• What is expected
Since only the text is wanted, print every entry below exactly and omit the images.

Top of Given data

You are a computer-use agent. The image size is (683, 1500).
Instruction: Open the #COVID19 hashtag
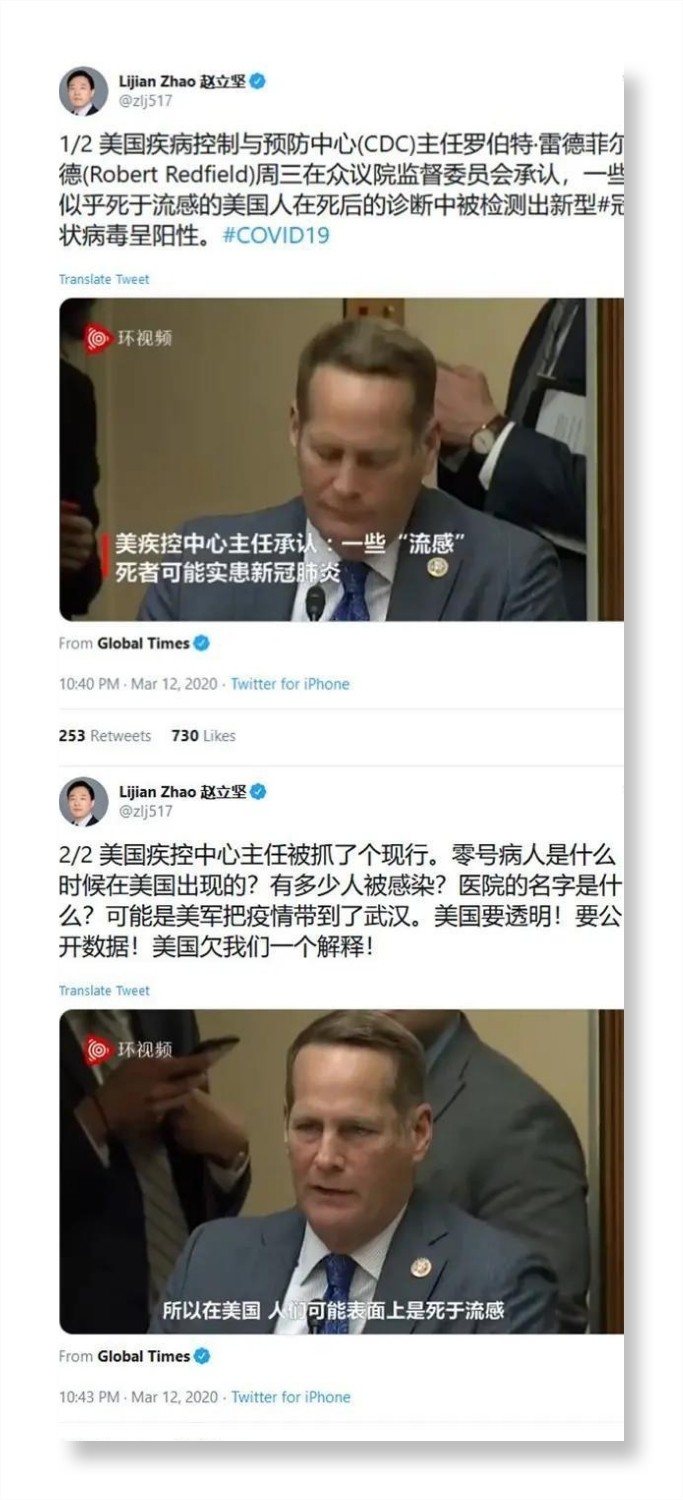[275, 236]
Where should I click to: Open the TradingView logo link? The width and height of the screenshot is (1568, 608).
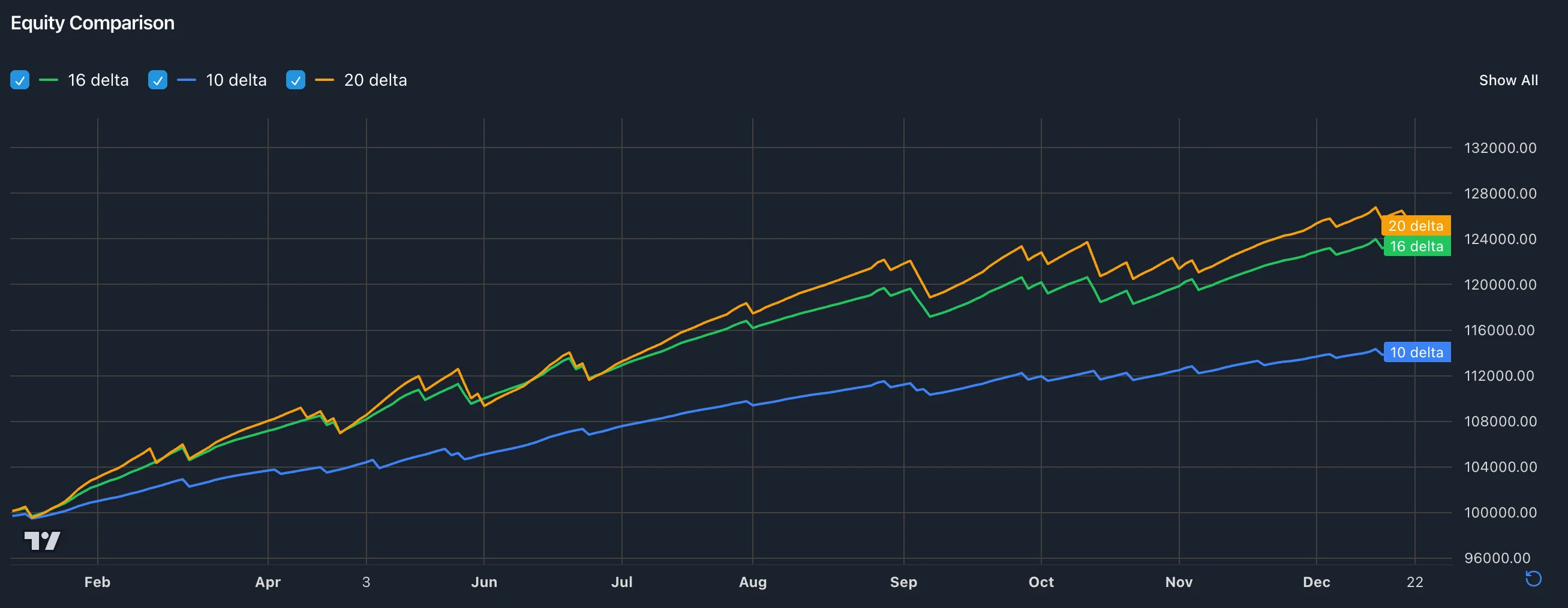pyautogui.click(x=42, y=540)
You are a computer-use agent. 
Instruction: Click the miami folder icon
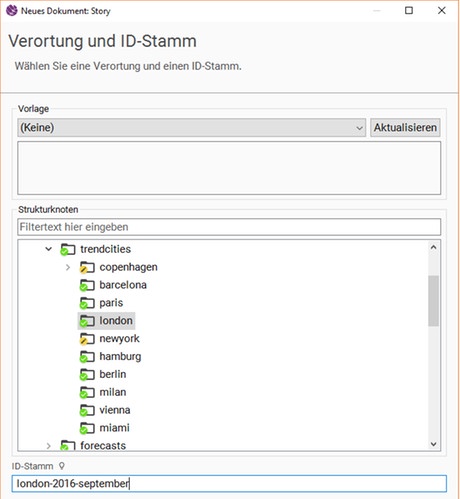pos(87,428)
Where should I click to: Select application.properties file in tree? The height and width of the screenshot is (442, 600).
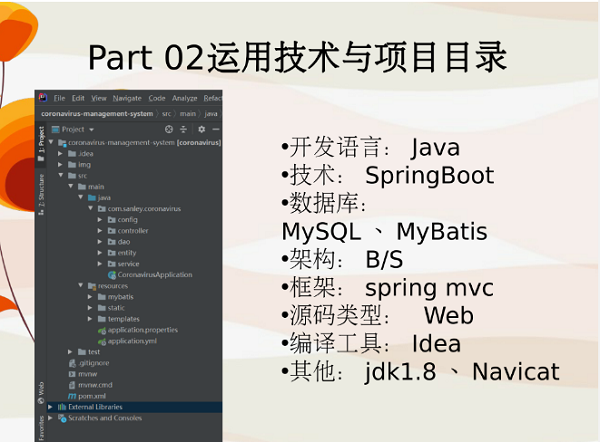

Bottom of Given data

• Exercise output
You are a computer-use agent. The image size is (683, 1500).
Instruction: Open the #COVID19 hashtag
[275, 236]
Where should I click to: Open the TradingView logo link? The width and height of the screenshot is (1568, 608).
pyautogui.click(x=42, y=540)
You are a computer-use agent. 
Instruction: Click the miami folder icon
pos(87,428)
Where should I click to: Select application.properties file in tree? The height and width of the screenshot is (442, 600).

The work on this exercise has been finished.